▸ Task description
Your response should be an exact transcription of the data, images excluded.

▸ Material provided

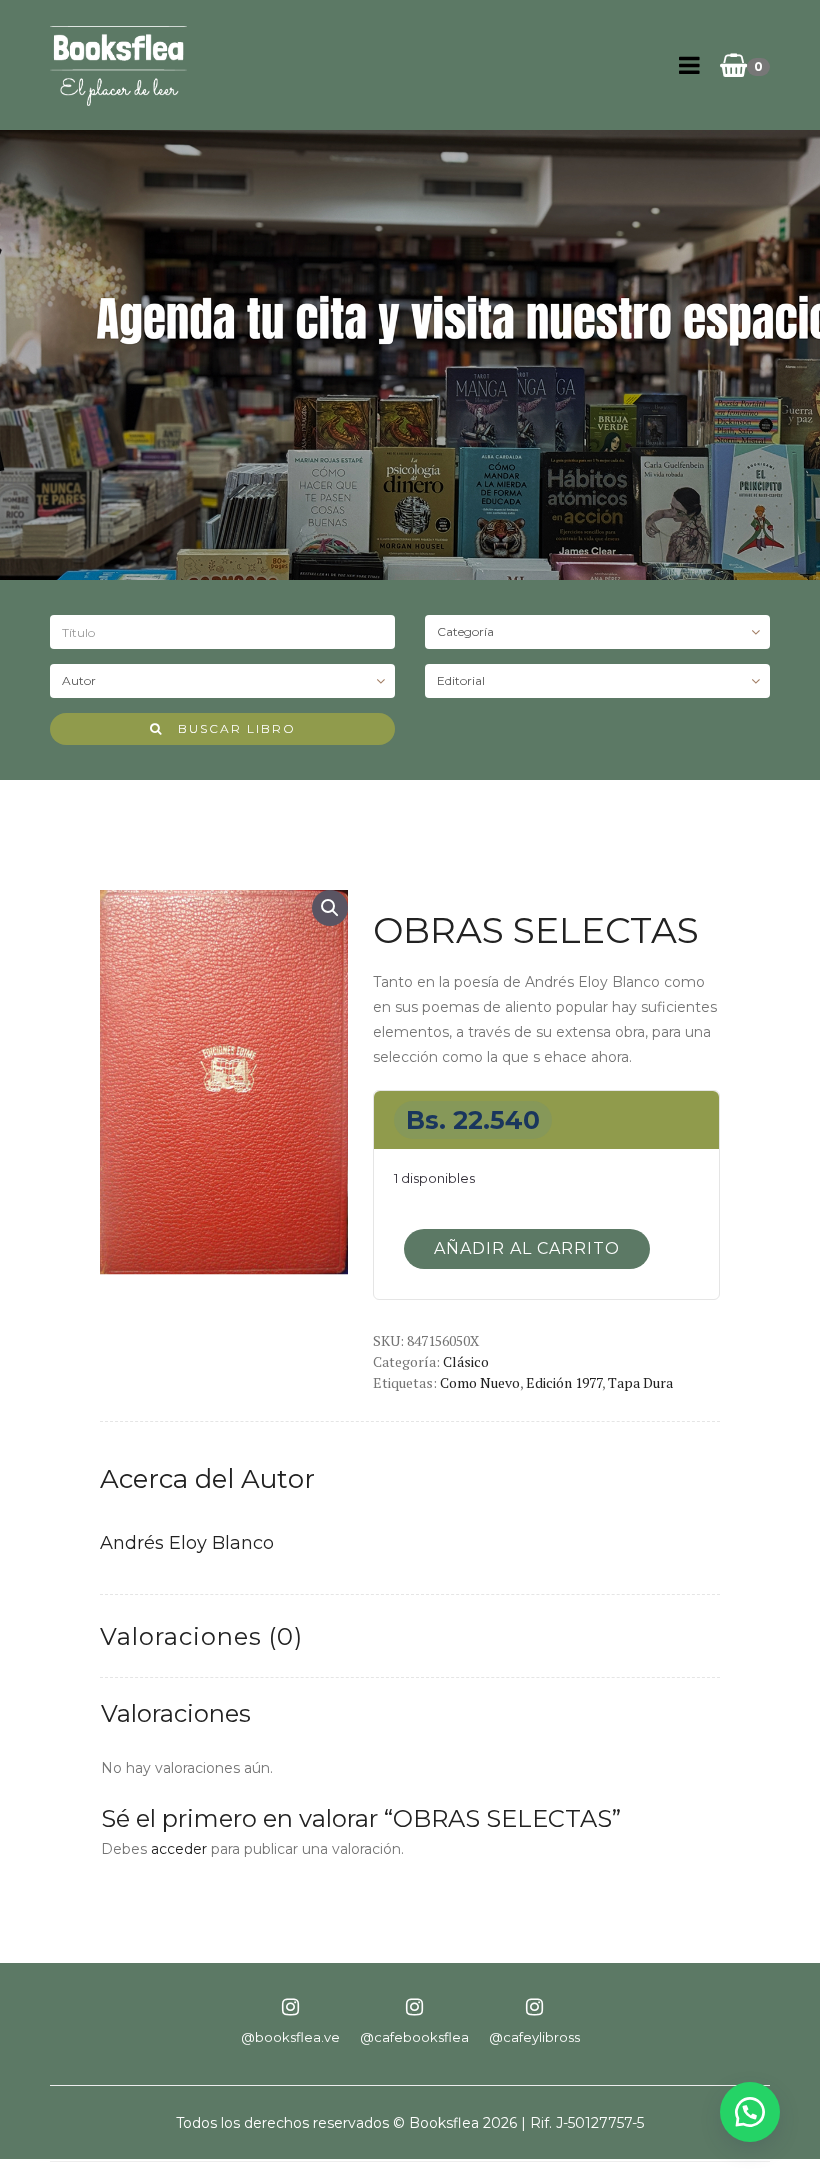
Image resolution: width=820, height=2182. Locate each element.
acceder (179, 1849)
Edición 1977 (564, 1382)
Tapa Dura (640, 1382)
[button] (330, 908)
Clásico (466, 1361)
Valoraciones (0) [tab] (201, 1636)
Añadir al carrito (527, 1248)
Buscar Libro (229, 728)
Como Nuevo (480, 1382)
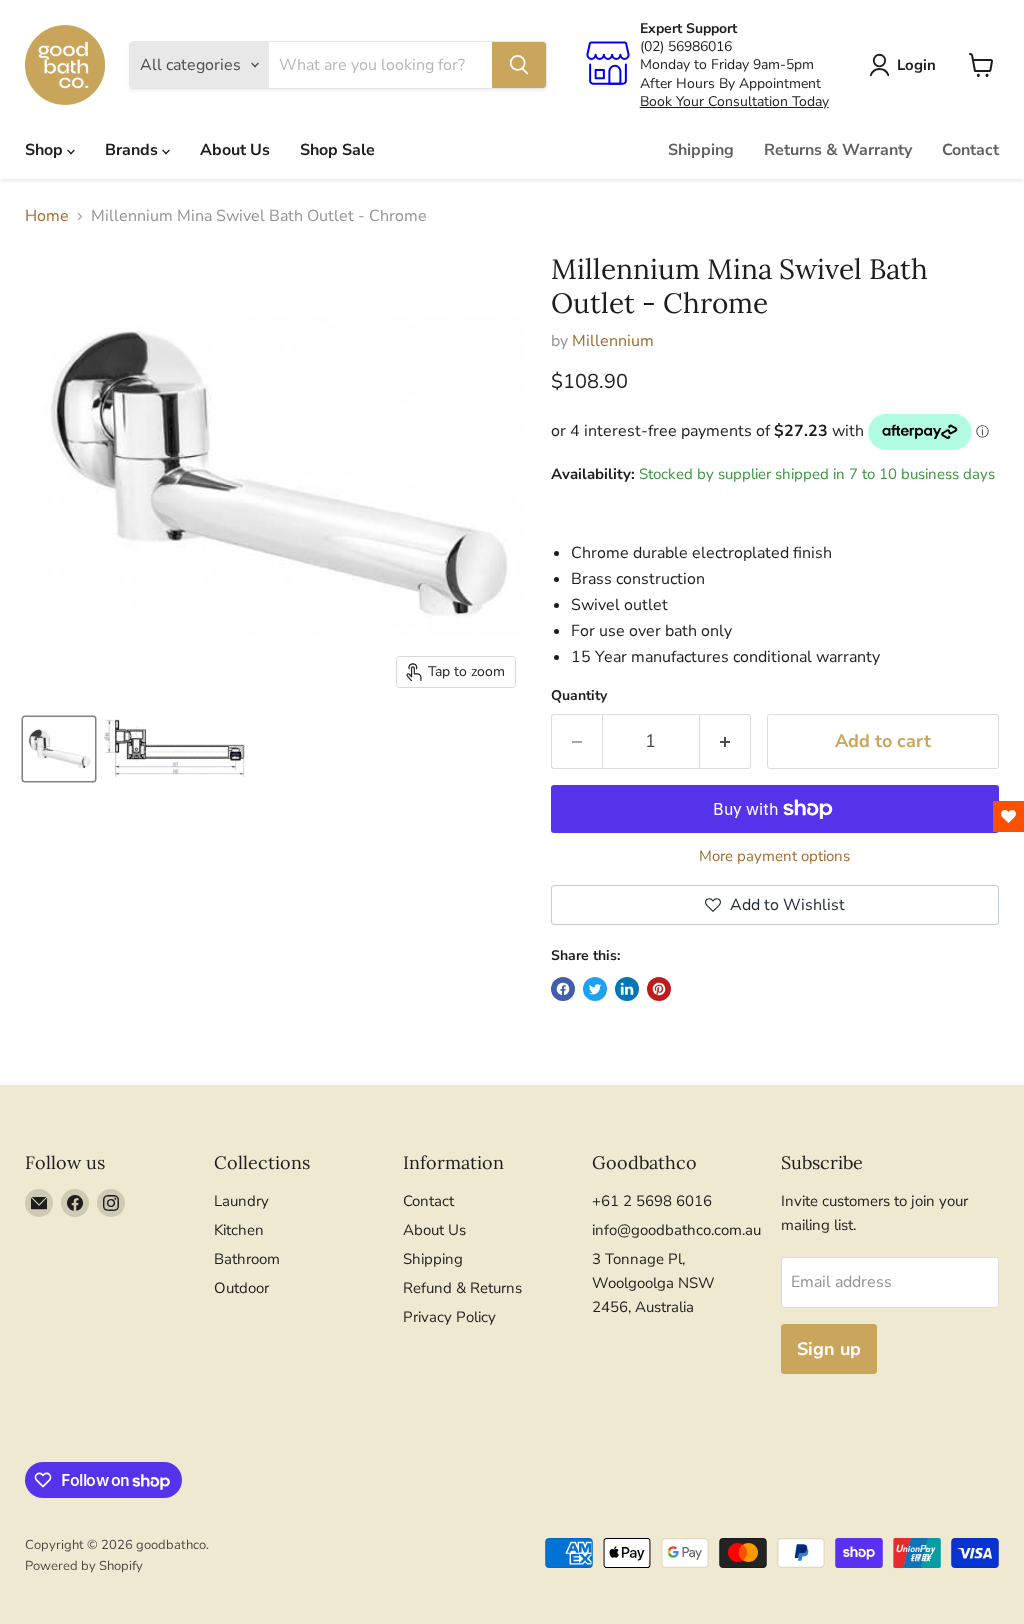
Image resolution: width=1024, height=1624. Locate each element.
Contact (970, 150)
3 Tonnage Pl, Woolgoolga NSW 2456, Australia (653, 1283)
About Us (235, 150)
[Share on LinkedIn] (627, 989)
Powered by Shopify (84, 1566)
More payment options (774, 856)
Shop (46, 150)
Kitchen (239, 1230)
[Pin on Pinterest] (659, 989)
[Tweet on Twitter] (595, 989)
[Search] (519, 65)
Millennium (613, 341)
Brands (133, 150)
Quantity (579, 696)
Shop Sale (337, 150)
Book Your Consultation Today (734, 101)
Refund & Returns (462, 1288)
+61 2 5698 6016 (652, 1201)
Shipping (701, 150)
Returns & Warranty (838, 150)
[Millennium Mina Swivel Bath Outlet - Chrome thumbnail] (59, 749)
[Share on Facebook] (563, 989)
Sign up (829, 1349)
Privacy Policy (449, 1317)
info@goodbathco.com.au (676, 1230)
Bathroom (247, 1259)
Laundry (241, 1201)
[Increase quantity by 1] (725, 741)
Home (47, 216)
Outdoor (241, 1288)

▸ Response box
Image resolution: width=820, height=2182. Locate each element.
acceder (179, 1849)
Edición 1977 (564, 1382)
Tapa Dura (640, 1382)
[button] (330, 908)
Clásico (466, 1361)
Valoraciones (0) [tab] (201, 1636)
Añadir al carrito (527, 1248)
Buscar Libro (229, 728)
Como Nuevo (480, 1382)
Image resolution: width=1024, height=1624. Locate each element.
Contact (970, 150)
3 Tonnage Pl, Woolgoolga NSW 2456, Australia (653, 1283)
About Us (235, 150)
[Share on LinkedIn] (627, 989)
Powered by Shopify (84, 1566)
More payment options (774, 856)
Shop (46, 150)
Kitchen (239, 1230)
[Pin on Pinterest] (659, 989)
[Tweet on Twitter] (595, 989)
[Search] (519, 65)
Millennium (613, 341)
Brands (133, 150)
Quantity (579, 696)
Shop Sale (337, 150)
Book Your Consultation Today (734, 101)
Refund & Returns (462, 1288)
+61 2 5698 6016 (652, 1201)
Shipping (701, 150)
Returns & Warranty (838, 150)
[Millennium Mina Swivel Bath Outlet - Chrome thumbnail] (59, 749)
[Share on Facebook] (563, 989)
Sign up (829, 1349)
Privacy Policy (449, 1317)
info@goodbathco.com.au (676, 1230)
Bathroom (247, 1259)
Laundry (241, 1201)
[Increase quantity by 1] (725, 741)
Home (47, 216)
Outdoor (241, 1288)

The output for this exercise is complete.